┌──
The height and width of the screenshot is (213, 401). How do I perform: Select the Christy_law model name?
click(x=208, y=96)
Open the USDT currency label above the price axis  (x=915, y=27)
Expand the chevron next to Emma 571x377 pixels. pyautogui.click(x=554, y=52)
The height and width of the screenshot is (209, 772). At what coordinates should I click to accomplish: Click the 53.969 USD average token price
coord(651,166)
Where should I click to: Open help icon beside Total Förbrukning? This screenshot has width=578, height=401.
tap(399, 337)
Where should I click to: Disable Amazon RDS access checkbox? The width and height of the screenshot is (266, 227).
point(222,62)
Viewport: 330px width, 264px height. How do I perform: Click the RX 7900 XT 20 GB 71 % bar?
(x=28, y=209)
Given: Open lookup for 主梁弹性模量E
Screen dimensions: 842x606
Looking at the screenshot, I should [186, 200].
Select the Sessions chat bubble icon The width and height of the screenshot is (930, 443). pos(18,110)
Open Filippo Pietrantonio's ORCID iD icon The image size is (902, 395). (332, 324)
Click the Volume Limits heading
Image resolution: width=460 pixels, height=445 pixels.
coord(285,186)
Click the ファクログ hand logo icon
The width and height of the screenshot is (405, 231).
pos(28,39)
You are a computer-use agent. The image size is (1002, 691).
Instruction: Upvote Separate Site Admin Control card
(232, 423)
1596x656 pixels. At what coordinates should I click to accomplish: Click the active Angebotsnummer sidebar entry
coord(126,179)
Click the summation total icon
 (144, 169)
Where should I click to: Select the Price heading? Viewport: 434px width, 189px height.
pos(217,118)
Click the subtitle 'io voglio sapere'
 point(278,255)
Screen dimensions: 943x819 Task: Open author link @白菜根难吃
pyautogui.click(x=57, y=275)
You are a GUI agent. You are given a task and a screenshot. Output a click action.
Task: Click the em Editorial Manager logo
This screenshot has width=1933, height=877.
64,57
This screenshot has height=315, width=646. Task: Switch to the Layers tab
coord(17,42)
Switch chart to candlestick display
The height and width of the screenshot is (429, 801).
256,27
└──
__AIM OF THE EXERCISE__.
Write the whole listing out again. Keep every line exactly as it is.

__EXERCISE RESULT__.
The height and width of the screenshot is (213, 401). How do I perform: Select the Christy_law model name?
click(x=208, y=96)
Open the USDT currency label above the price axis  (x=915, y=27)
Expand the chevron next to Emma 571x377 pixels. pyautogui.click(x=554, y=52)
The height and width of the screenshot is (209, 772). At what coordinates should I click to accomplish: Click the 53.969 USD average token price
coord(651,166)
Where should I click to: Open help icon beside Total Förbrukning? This screenshot has width=578, height=401.
tap(399, 337)
Where should I click to: Disable Amazon RDS access checkbox? The width and height of the screenshot is (266, 227).
point(222,62)
Viewport: 330px width, 264px height. How do I perform: Click the RX 7900 XT 20 GB 71 % bar?
(x=28, y=209)
Given: Open lookup for 主梁弹性模量E
Screen dimensions: 842x606
Looking at the screenshot, I should [186, 200].
Select the Sessions chat bubble icon The width and height of the screenshot is (930, 443). pos(18,110)
Open Filippo Pietrantonio's ORCID iD icon The image size is (902, 395). (332, 324)
Click the Volume Limits heading
Image resolution: width=460 pixels, height=445 pixels.
coord(285,186)
Click the ファクログ hand logo icon
The width and height of the screenshot is (405, 231).
pos(28,39)
You are a computer-use agent. The image size is (1002, 691).
Instruction: Upvote Separate Site Admin Control card
(232, 423)
1596x656 pixels. At what coordinates should I click to accomplish: Click the active Angebotsnummer sidebar entry
coord(126,179)
Click the summation total icon
 (144, 169)
Where should I click to: Select the Price heading? Viewport: 434px width, 189px height.
pos(217,118)
Click the subtitle 'io voglio sapere'
 point(278,255)
Screen dimensions: 943x819 Task: Open author link @白菜根难吃
pyautogui.click(x=57, y=275)
You are a GUI agent. You are given a task and a screenshot. Output a click action.
Task: Click the em Editorial Manager logo
This screenshot has width=1933, height=877.
64,57
This screenshot has height=315, width=646. Task: Switch to the Layers tab
coord(17,42)
Switch chart to candlestick display
The height and width of the screenshot is (429, 801).
256,27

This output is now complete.